SLURM
Some important command
sinfo
sinfo -N -l
sinfo --long —-partition=big_compute
sbatch script.sh
squeue
squeue --me
scancel <jobid>
Sample slurm script
#!/bin/bash
#SBATCH --partition=big_compute # Partition name
#SBATCH --nodes=5 # Number of nodes
#SBATCH --ntasks-per-node=192 # ranks per node <= no. of cores/node
#SBATCH --cpus-per-task=1 # 1 is default
#SBATCH --time=0-01:00:00 # days-hours:min:sec
#SBATCH --job-name=NAME # Job name
#SBATCH -o slurm.%j.out # Slurm output file (%j = job ID)

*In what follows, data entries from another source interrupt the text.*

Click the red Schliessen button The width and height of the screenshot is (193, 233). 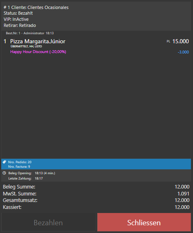[144, 222]
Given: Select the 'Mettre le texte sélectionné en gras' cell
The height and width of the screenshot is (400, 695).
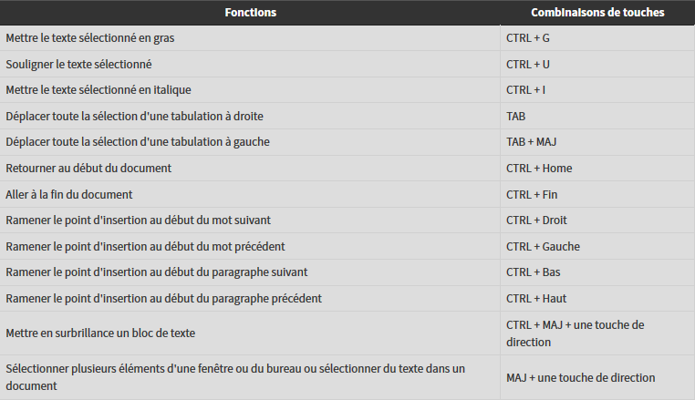Looking at the screenshot, I should [250, 38].
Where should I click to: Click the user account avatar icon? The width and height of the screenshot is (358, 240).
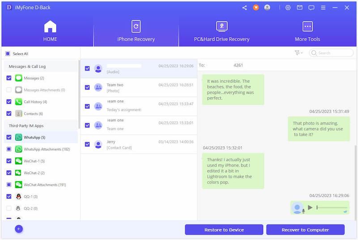tap(267, 8)
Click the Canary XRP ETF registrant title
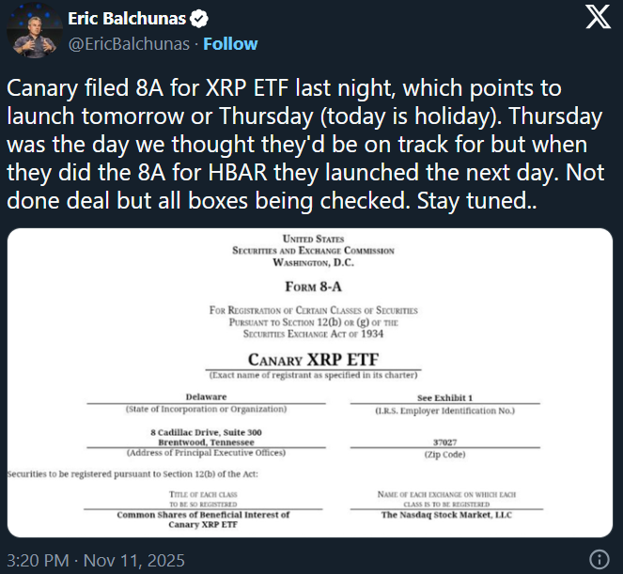The width and height of the screenshot is (623, 574). [313, 360]
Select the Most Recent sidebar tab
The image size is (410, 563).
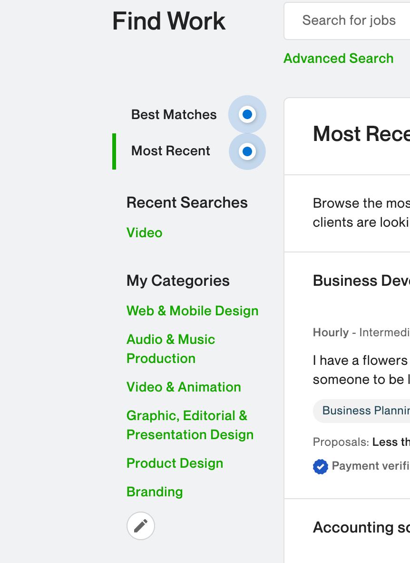[170, 151]
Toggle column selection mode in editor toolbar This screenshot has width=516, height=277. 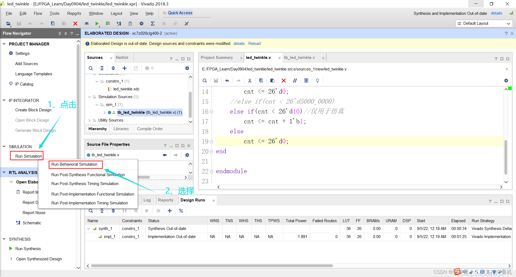306,81
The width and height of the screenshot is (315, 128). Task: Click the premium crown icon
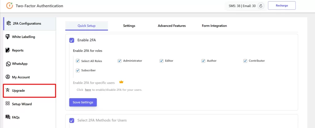(x=121, y=82)
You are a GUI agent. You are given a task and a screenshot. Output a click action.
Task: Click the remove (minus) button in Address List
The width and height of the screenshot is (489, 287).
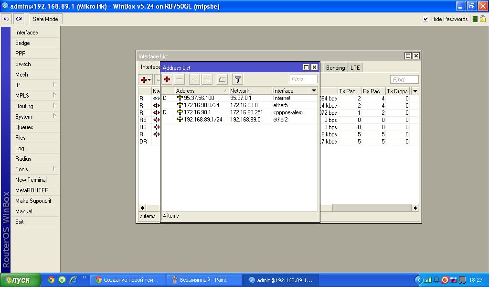[180, 79]
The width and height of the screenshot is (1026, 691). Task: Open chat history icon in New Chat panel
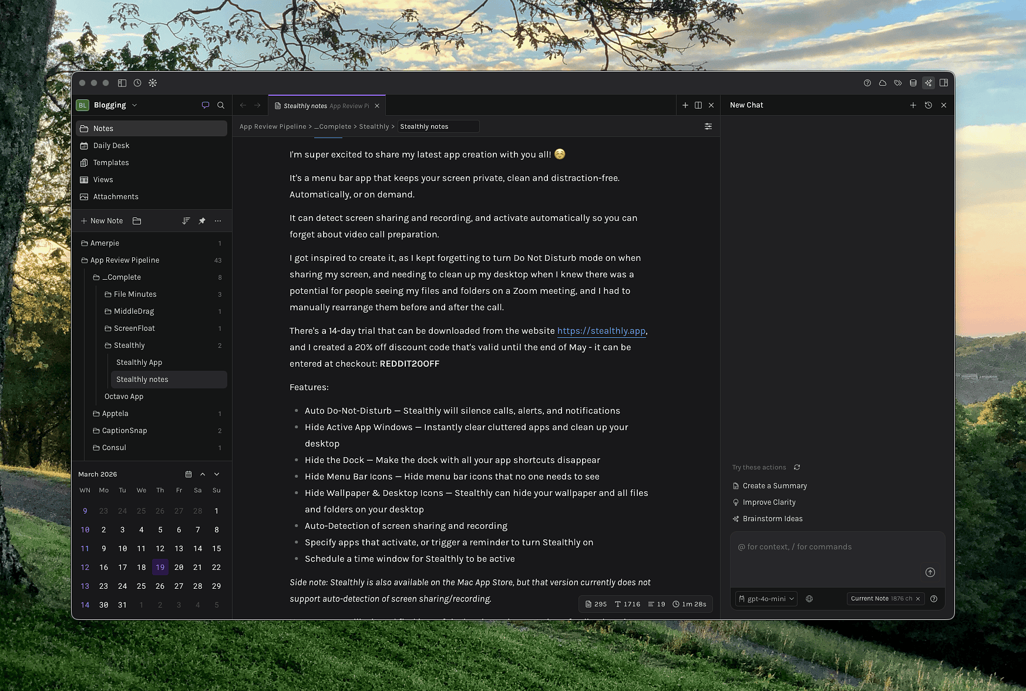click(929, 105)
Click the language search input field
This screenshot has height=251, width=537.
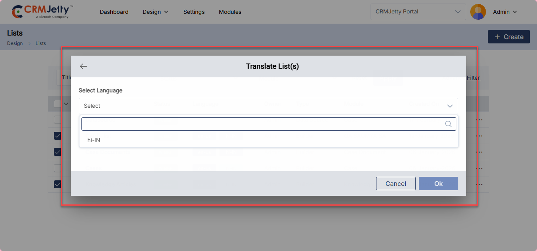point(261,124)
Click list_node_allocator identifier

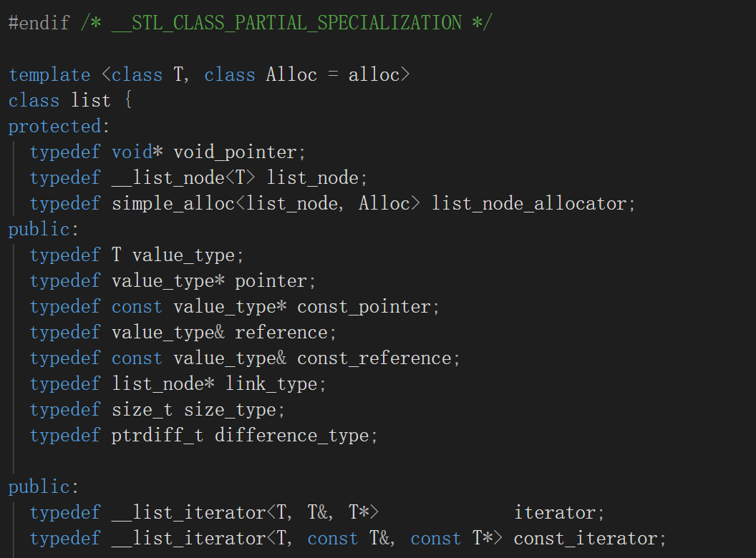coord(529,203)
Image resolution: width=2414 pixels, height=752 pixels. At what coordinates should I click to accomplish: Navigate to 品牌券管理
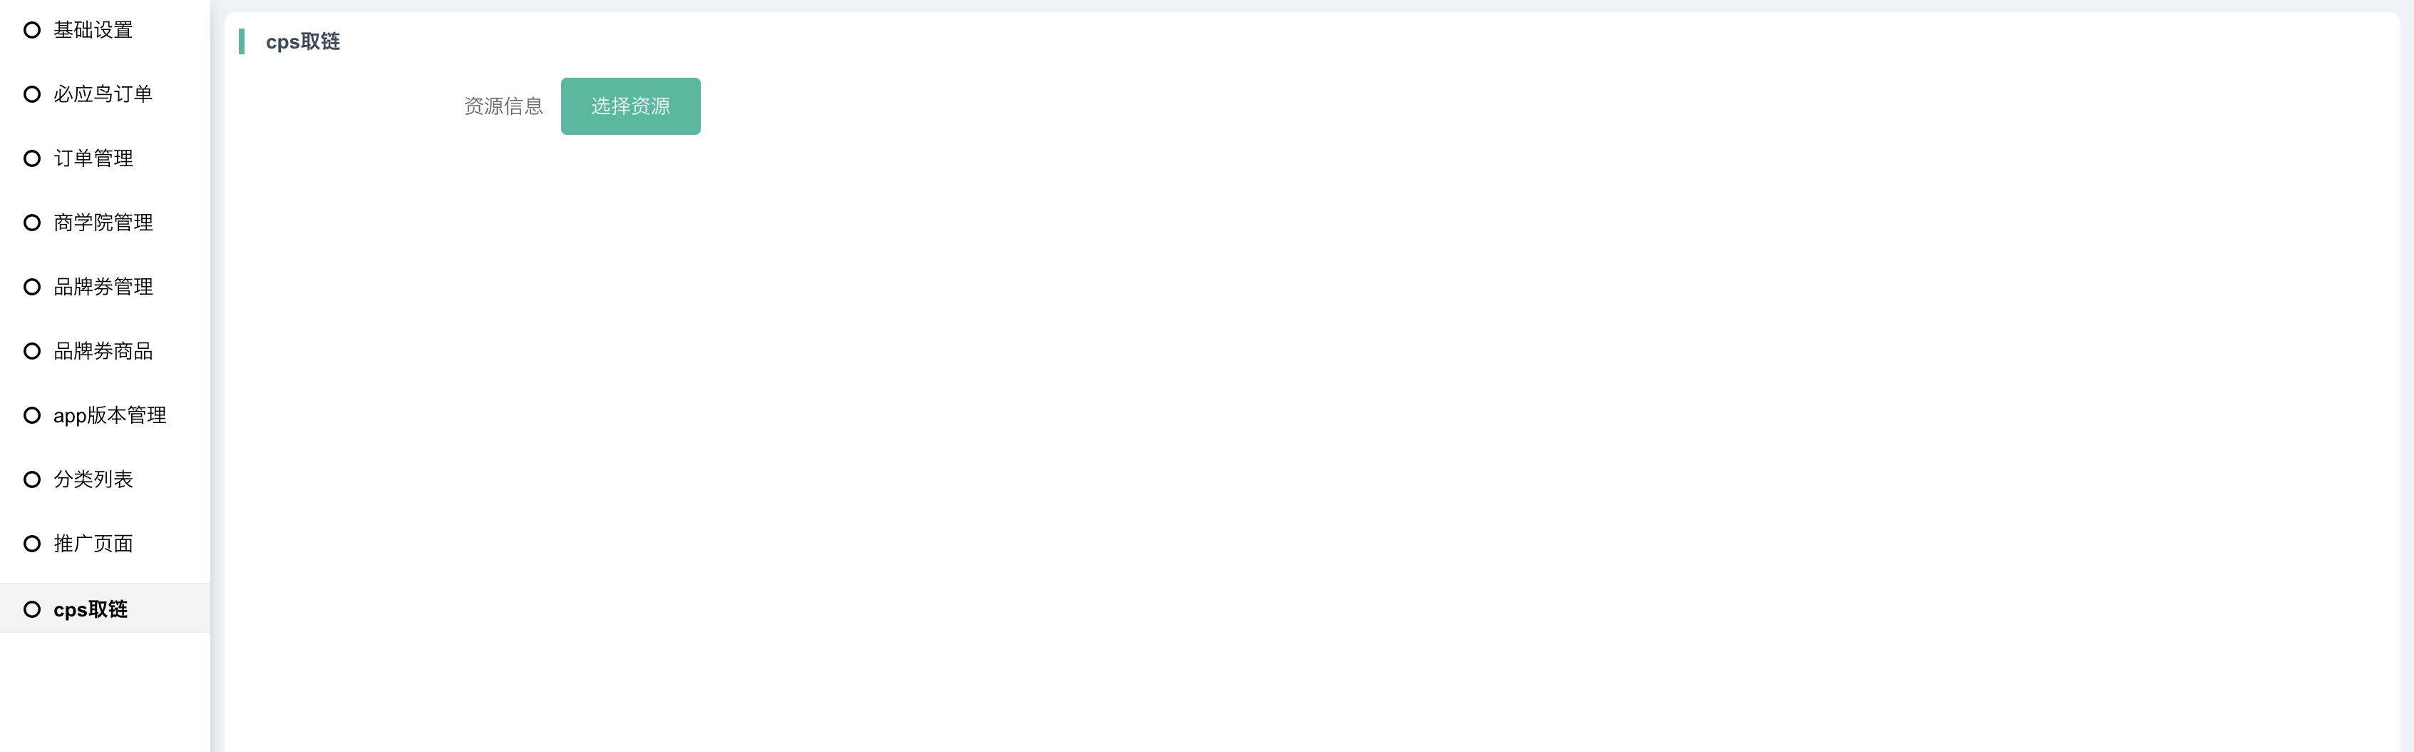click(105, 287)
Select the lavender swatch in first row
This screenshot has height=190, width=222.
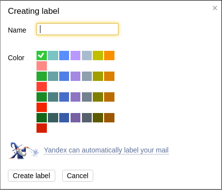(x=75, y=55)
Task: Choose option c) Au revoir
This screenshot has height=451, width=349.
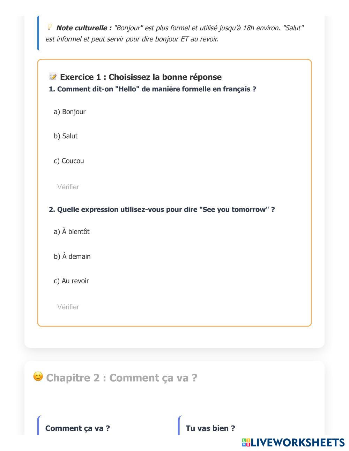Action: pyautogui.click(x=71, y=281)
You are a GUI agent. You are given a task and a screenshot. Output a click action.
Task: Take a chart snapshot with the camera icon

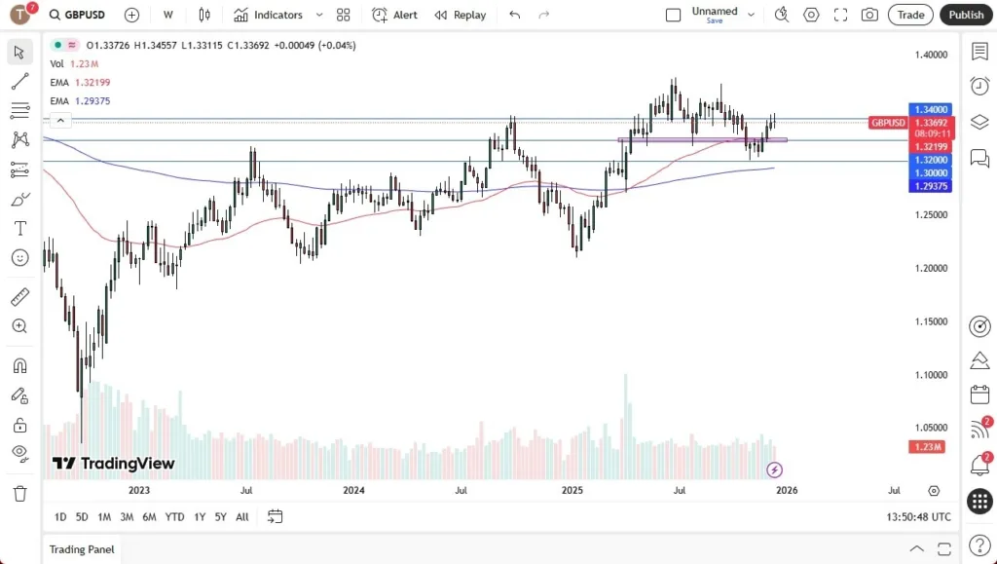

#SBATCH -e slurm.%j.err # Slurm error file
#SBATCH --mail-user=you@mail.com
#SBATCH --mail-type=ALL # Mail on job BEGIN, END, FAIL
#SBATCH --export=ALL # Export environment variables
cd $SLURM_SUBMIT_DIR
# Report job context
echo "Job $SLURM_JOB_ID began"
echo "Running on host $(hostname)"
echo "Time is $(date)"
echo "Directory is $(pwd)"
echo "Using ${SLURM_NTASKS} processors across ${SLURM_JOB_NUM_NODES} nodes"
# Load proper env and modules
# Executable
EXE=./build/main
INPUT=input.prm
LOG=log.txt
mpirun -np $SLURM_NTASKS $EXE $INPUT > $LOG
echo "Job $SLURM_JOB_ID ended"
echo "Time is $(date)"
In this script, total number of ranks = nodes * ntasks-per-node = SLURM_NTASKS. Instead of specifying nodes and ntasks-per-node, you can specify the total number of ranks
#SBATCH --ntasks=960 # Total number of ranks
and let slurm decide the number of ranks per node.